#### Reading text ####

John Lawson Hargis (born July 3, 1975) is an American former competition swimmer, Olympic gold medalist, and college swimming coach.  Hargis represented the United States at the 1996 Summer Olympics, and was a member of the gold medal-winning U.S. 4×100-meter medley relay team.  He is formerly the head coach of the Pittsburgh Panthers swimming and diving team at University of Pittsburgh.

Biography
Hargis began his competitive swimming career early on in life with coach Paul Blair with the Arkansas Dolphins swim club based in Little Rock, Arkansas.  His stroke specialties were butterfly and backstroke competing in both the 100- and 200-meter distances as well as competing in other events throughout his club swimming career.  After graduating high school Hargis decided to have a collegiate swimming career and chose to attend Auburn University.  While at Auburn, Hargis had several successes ending his collegiate career.  He went to the 1996 Olympic Games for the 100-meter butterfly and also in a relay as well as in 1997, his senior year, leading his team to its first national championship ever. After Hargis' swimming career ended, he married his wife, Lauren and they have two sons and a daughter John, Nathan, and Faith.

Achievements
Hargis has had a number of achievements in both his coaching career and his swimming career.  He was selected as one of Arkansas's 100 Greatest Athletes, three-time Southeastern Conference 100-yard butterfly champion, and a 12-time college All-American.  A member of the 1996 U.S. Olympic team and also an Olympic gold medalist in the 4×100-meter medley relay. He was captain of 1997 national championship swim team and a member of world championship swim team in 1998. After his career had ended Hargis was nominated and inducted into Arkansas Swimming Hall of Fame in 2001.

#### Supplied entries ####

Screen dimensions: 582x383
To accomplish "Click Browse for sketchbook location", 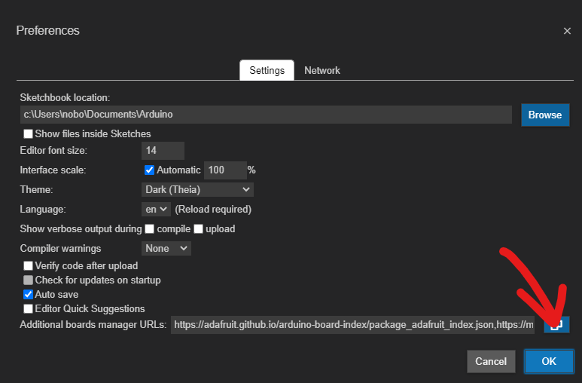I will 544,115.
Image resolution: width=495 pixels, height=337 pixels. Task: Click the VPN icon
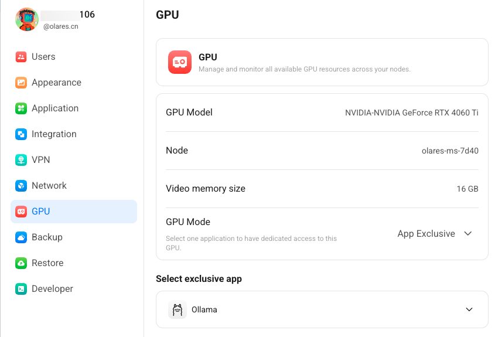[21, 160]
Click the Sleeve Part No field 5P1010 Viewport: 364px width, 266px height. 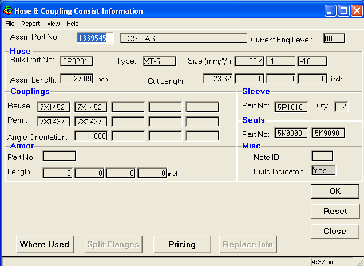click(291, 107)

####

Given request 1:
Summarize the John Hargis biography in two sentences.
Given request 2:
Reproduce everything in the John Hargis biography from "John Lawson Hargis" down to "University of Pittsburgh.", swapping in "competitive swimmer" wherever "competition swimmer" appears.
Given request 3:
In what year was Hargis inducted into the Arkansas Swimming Hall of Fame, according to the John Hargis biography?

Correct answer 1:
John Lawson Hargis, born July 3, 1975, is an American former competition swimmer who won Olympic gold with the U.S. 4×100-meter medley relay team at the 1996 Summer Olympics and was formerly head coach of the Pittsburgh Panthers swimming and diving team. After starting with the Arkansas Dolphins swim club and swimming at Auburn University, where he was captain of the 1997 national championship team, he became a 12-time college All-American and was inducted into the Arkansas Swimming Hall of Fame in 2001.

Correct answer 2:
John Lawson Hargis (born July 3, 1975) is an American former competitive swimmer, Olympic gold medalist, and college swimming coach.  Hargis represented the United States at the 1996 Summer Olympics, and was a member of the gold medal-winning U.S. 4×100-meter medley relay team.  He is formerly the head coach of the Pittsburgh Panthers swimming and diving team at University of Pittsburgh.

Correct answer 3:
2001